# Solved: Problems with Joomla



## courtlandhui (Oct 16, 2004)

I moved hosting servers. I moved/backed up/imported it to the new server and changed the configuration.php to its database and user.

```
I try to go into my site and get: 
Parse error: syntax error, unexpected T_LNUMBER in /home/ahamster/public_html/configuration.php on line 67
```
(www.roffle.info)
Please help!
-------------
I just edited the configuration.php again. I applied the right path (home/ahamster/public_html).
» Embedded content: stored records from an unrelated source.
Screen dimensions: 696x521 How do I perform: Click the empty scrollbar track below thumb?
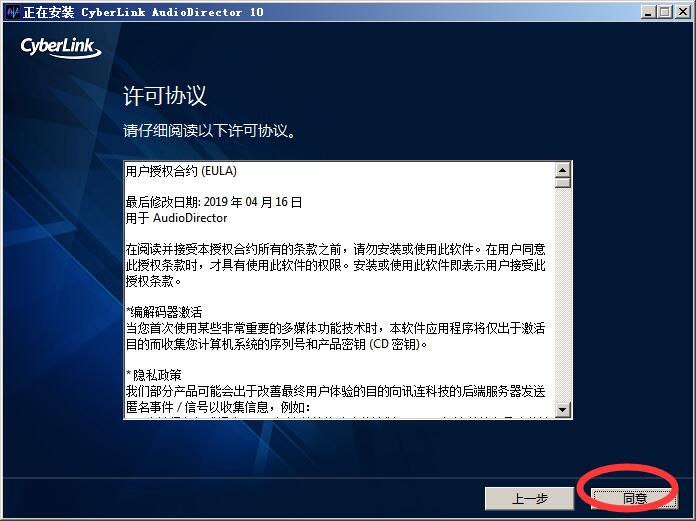(x=563, y=295)
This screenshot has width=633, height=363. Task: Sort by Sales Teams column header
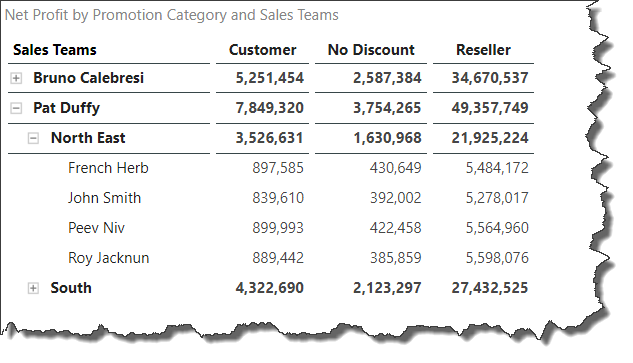[x=54, y=50]
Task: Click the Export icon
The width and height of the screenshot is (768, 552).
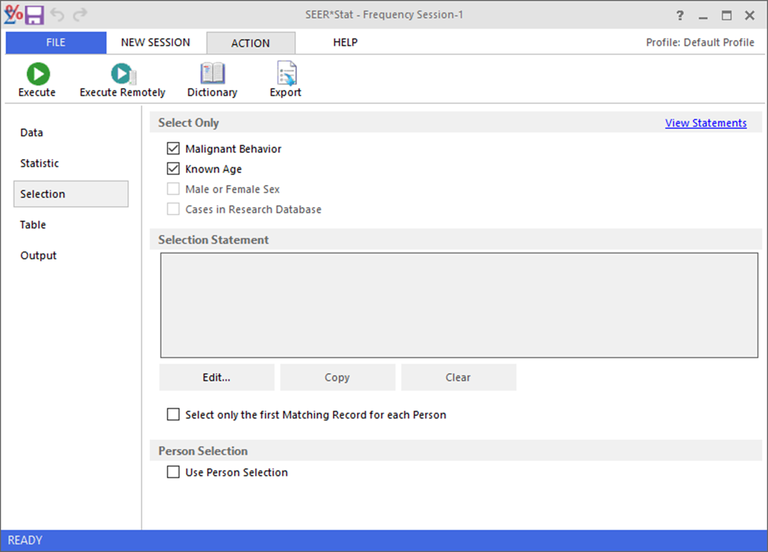Action: pyautogui.click(x=285, y=74)
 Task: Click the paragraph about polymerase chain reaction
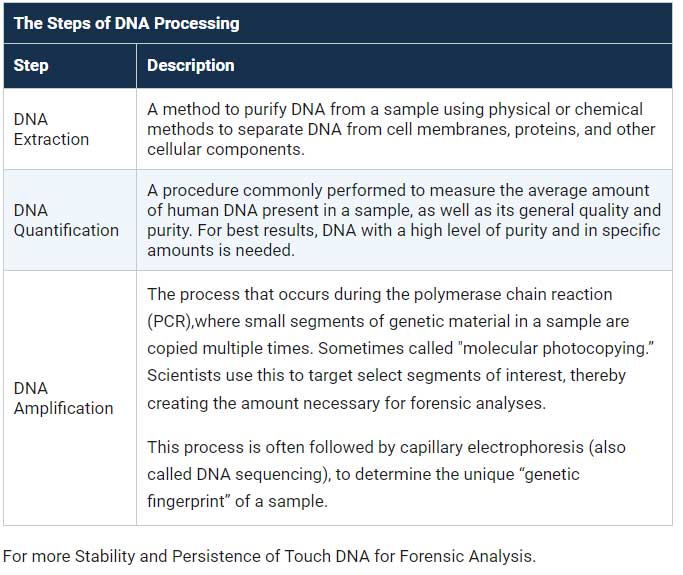click(400, 348)
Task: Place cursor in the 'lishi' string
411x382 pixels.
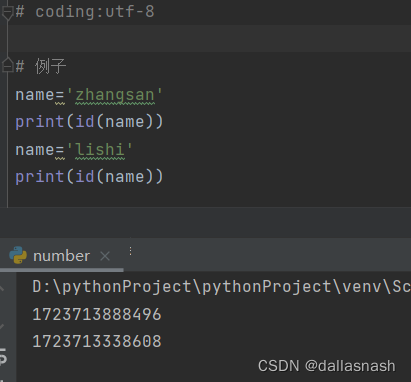Action: 100,149
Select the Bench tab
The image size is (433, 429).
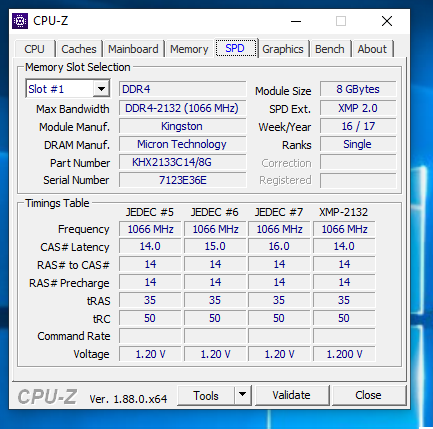[330, 49]
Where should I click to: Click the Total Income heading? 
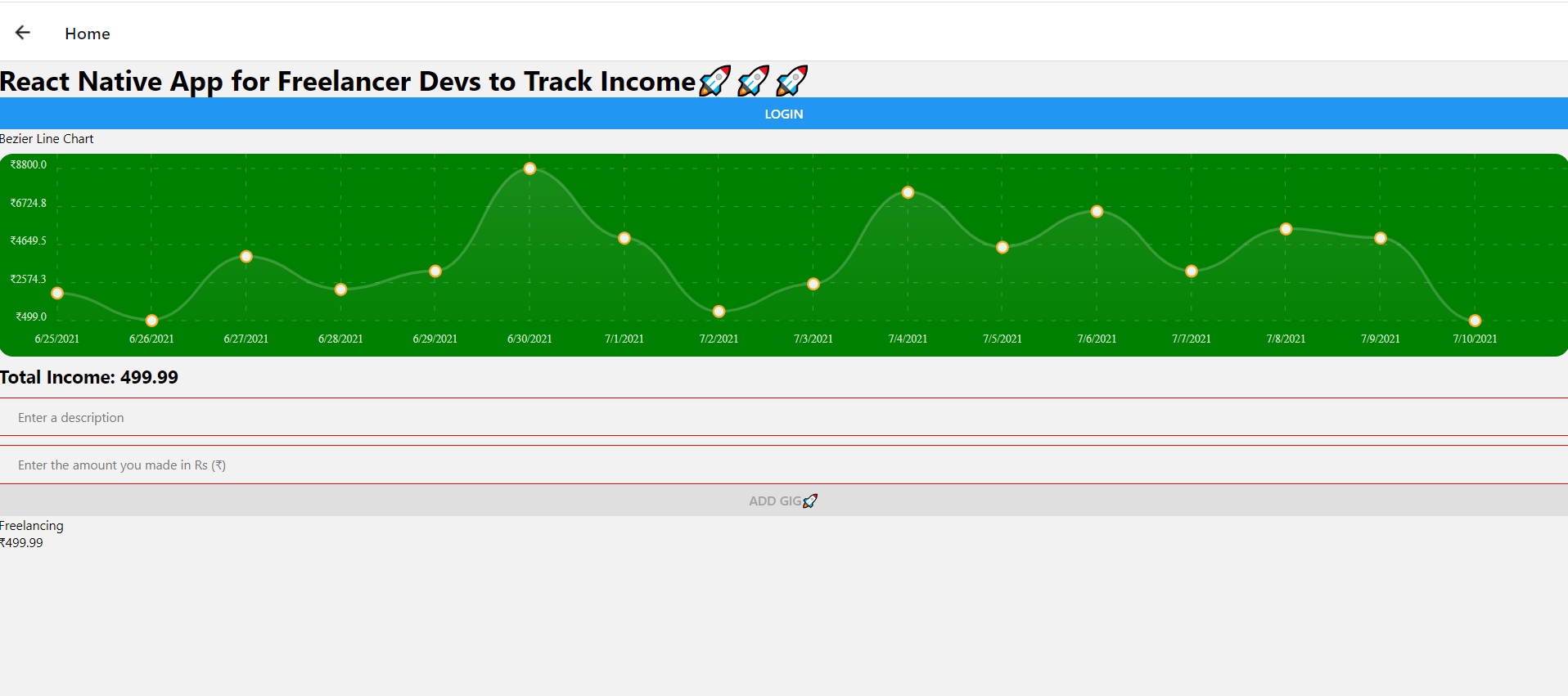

Now it gives me this:

```
Warning: main(language/english.php) [function.main]: failed to open stream: No such file or directory in /home/ahamster/public_html/index.php on line 134

Warning: main() [function.include]: Failed opening 'language/english.php' for inclusion (include_path='.:/usr/lib/php:/usr/local/lib/php') in /home/ahamster/public_html/index.php on line 134

Warning: getcache(/home/ahamster/public_html/includes/Cache/Lite/Function.php) [function.getcache]: failed to open stream: No such file or directory in /home/ahamster/public_html/includes/joomla.php on line 323

Fatal error: getcache() [function.require]: Failed opening required '/home/ahamster/public_html/includes/Cache/Lite/Function.php' (include_path='.:/usr/lib/php:/usr/local/lib/php') in /home/ahamster/public_html/includes/joomla.php on line 323
```


----------



## haswalt (Nov 22, 2004)

looks to be fixed?


----------



## courtlandhui (Oct 16, 2004)

Yea, its fixed (asked the joomla people)
They just said to reinstall the full package since i had missing files.


----------